100
Не Шестидневная война положила начало новой волне антисемитизма в СССР, а события в Чехословакии, истолкованные сусловыми, пономаревыми и епишевыми как результат сионистской диверсии. Вскоре после вторжения поползли слухи, что евреев перестали принимать в Академию Наук. Я забеспокоился и решил навести справки в нашем отделе аспирантуры, который и устраивал меня на работу в ИАТ. Начальник отдела Уткин, потупив глаза, сказал, что мест в ИАТе нет. Зная, что после очной аспирантуры имеется обязательное распределение, я спросил, куда же меня распределят, на что Уткин «разрешил» мне устраиваться, куда я хочу...
У меня оставалось три месяца до окончания аспирантуры, и по тогдашнему страху перед «безработицей» я боялся даже думать о том, чтобы остаться без работы хотя бы на месяц. А за оставшееся время на научную работу еврею устроиться было почти безнадежно. Не ожидал я, что окончание столь удачной аспирантуры принесет мне новые испытания. Пророчествовал же Зусман в 1965 году, что я после аспирантуры вернусь в ЭНИМС. Вернуться в ЭНИМС было бы для меня жизненным поражением. Я подался в некоторые институты, но евреев туда уже не брали. И тут возник еще один вариант.

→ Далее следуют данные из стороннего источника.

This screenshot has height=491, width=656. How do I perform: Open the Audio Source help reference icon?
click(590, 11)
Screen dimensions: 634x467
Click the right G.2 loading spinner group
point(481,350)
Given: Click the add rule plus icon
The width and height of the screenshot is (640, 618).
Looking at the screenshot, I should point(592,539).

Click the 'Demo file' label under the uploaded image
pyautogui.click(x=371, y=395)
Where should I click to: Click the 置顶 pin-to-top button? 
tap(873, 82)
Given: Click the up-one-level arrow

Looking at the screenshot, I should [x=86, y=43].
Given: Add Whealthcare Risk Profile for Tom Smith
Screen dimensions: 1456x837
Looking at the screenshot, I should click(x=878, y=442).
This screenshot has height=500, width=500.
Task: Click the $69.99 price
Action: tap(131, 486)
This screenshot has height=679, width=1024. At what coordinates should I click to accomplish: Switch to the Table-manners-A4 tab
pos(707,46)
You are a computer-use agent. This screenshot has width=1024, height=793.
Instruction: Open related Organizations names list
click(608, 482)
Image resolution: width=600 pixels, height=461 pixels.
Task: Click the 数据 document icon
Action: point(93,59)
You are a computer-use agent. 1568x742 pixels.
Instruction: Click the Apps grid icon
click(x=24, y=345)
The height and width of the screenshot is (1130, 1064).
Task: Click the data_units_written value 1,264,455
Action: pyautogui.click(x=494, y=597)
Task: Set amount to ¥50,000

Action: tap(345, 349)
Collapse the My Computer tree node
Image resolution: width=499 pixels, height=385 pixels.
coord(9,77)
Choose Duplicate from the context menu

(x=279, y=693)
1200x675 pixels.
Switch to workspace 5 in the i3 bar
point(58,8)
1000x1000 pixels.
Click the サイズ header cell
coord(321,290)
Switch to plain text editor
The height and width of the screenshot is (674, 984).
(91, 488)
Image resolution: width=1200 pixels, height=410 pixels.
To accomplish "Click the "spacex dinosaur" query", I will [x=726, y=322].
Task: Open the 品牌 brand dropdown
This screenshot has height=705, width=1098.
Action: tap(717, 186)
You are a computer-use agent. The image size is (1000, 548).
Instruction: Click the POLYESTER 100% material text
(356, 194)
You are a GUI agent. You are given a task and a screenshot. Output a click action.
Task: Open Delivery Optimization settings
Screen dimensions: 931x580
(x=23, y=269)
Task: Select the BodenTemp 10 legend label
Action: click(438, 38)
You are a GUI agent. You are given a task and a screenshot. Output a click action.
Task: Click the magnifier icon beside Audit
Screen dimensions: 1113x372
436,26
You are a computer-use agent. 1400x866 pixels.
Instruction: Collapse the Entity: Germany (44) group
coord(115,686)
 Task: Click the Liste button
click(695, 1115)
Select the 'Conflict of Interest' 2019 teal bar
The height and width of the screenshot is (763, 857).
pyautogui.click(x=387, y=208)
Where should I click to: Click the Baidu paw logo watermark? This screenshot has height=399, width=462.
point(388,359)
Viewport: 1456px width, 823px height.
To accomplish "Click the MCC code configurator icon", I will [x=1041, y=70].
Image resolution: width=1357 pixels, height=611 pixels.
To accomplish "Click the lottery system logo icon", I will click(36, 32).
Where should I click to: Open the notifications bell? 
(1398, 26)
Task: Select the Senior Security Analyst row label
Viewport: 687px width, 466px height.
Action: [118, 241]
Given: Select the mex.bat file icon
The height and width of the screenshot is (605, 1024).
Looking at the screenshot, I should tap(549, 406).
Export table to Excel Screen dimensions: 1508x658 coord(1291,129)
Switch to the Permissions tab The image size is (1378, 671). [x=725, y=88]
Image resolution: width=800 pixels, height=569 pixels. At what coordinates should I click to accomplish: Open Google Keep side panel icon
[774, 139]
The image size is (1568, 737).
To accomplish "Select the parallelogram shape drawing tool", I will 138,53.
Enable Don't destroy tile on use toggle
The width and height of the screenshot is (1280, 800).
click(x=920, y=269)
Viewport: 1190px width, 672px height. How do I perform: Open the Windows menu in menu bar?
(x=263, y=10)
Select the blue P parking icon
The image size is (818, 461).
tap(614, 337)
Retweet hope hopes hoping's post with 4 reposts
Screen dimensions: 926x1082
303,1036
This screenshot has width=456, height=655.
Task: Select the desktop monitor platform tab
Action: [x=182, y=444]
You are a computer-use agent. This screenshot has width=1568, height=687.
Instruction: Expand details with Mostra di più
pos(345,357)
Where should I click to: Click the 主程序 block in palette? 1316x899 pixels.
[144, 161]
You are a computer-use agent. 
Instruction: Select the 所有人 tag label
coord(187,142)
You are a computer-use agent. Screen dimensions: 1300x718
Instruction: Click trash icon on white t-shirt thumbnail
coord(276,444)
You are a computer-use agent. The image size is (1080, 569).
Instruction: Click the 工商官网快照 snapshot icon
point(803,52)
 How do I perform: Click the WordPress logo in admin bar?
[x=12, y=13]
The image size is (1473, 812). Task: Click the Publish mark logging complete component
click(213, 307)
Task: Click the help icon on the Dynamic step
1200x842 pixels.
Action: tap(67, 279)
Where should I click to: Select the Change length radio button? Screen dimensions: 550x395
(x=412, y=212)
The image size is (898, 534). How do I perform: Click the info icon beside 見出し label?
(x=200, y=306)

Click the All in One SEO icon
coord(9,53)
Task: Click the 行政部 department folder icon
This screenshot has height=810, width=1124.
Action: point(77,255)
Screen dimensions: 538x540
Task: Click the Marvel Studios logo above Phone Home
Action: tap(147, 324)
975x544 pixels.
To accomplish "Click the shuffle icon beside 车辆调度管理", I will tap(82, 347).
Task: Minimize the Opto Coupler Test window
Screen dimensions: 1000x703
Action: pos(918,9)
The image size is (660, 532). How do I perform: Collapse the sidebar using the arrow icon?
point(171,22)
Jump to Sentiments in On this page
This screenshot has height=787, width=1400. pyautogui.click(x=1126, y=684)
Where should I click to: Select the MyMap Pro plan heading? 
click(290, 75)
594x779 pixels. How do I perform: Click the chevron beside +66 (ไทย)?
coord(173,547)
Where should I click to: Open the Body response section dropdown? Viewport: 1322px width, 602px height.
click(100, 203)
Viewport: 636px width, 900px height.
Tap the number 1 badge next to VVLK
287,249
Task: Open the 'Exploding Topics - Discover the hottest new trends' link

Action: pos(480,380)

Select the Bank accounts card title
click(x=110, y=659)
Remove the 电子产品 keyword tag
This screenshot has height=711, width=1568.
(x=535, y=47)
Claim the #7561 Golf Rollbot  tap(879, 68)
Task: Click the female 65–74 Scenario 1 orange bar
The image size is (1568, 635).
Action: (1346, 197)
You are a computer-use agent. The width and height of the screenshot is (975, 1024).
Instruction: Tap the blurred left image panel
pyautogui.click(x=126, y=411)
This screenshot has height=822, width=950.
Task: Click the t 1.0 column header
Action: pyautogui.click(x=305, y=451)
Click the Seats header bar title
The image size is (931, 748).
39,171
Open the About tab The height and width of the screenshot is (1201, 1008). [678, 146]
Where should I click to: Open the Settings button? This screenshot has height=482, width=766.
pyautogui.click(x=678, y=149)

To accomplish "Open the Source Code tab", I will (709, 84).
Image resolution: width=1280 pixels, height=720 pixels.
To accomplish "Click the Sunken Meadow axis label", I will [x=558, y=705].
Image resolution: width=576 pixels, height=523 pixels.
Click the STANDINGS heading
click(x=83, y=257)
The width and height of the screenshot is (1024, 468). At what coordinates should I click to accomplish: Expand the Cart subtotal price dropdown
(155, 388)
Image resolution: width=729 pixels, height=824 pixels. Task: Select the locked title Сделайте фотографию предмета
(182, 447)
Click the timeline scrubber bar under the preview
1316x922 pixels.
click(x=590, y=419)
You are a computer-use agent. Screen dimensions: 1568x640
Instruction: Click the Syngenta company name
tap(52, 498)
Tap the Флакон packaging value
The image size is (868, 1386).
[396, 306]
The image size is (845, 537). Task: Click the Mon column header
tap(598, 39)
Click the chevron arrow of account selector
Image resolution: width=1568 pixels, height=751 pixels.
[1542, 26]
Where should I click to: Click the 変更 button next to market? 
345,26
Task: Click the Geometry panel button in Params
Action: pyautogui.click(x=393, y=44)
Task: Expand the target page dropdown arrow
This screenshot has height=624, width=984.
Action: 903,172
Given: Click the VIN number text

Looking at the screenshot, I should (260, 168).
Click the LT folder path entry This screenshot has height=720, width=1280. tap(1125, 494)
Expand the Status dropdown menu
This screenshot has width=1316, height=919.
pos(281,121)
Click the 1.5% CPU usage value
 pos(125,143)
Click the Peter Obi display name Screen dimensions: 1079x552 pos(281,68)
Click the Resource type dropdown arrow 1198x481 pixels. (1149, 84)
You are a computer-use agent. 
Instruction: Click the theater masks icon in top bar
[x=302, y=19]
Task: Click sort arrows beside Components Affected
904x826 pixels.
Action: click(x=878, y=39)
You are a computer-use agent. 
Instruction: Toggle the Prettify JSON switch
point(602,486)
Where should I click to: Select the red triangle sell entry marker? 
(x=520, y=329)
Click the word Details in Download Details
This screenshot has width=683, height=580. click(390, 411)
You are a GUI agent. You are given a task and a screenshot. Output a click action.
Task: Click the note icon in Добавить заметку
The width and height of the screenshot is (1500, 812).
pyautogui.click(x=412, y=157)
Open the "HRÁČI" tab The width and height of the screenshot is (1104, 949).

Года два назад меня звал к себе руководитель лаборатории программного управления одного «почтового ящика» Лев Макаров, который редактировал мою уже вышедшую книгу. Макаров показался мне интеллигентным человеком, и в минуту слабости я позвонил ему, спросив, остается ли в силе его прежнее приглашение. «Конечно!» — подтвердил он. Макаров работал в Научно-исследовательском институте технологии машиностроения НИИТМ, который был головным технологическим институтом Министерства общего машиностроения, выпускавшего ракеты и космические корабли. Я мало верил в реальность этого варианта, да и не особенно к нему стремился. Это было так, на всякий случай. Все мои попытки устроиться туда, куда я хотел, проваливались одна за другой, как вдруг я получил сообщение от Макарова, что меня берут в НИИТМ. Если бы я не пошел в военную промышленность и уехал, как и все, в 1971 году, я бы, наверное, навсегда остался инженером.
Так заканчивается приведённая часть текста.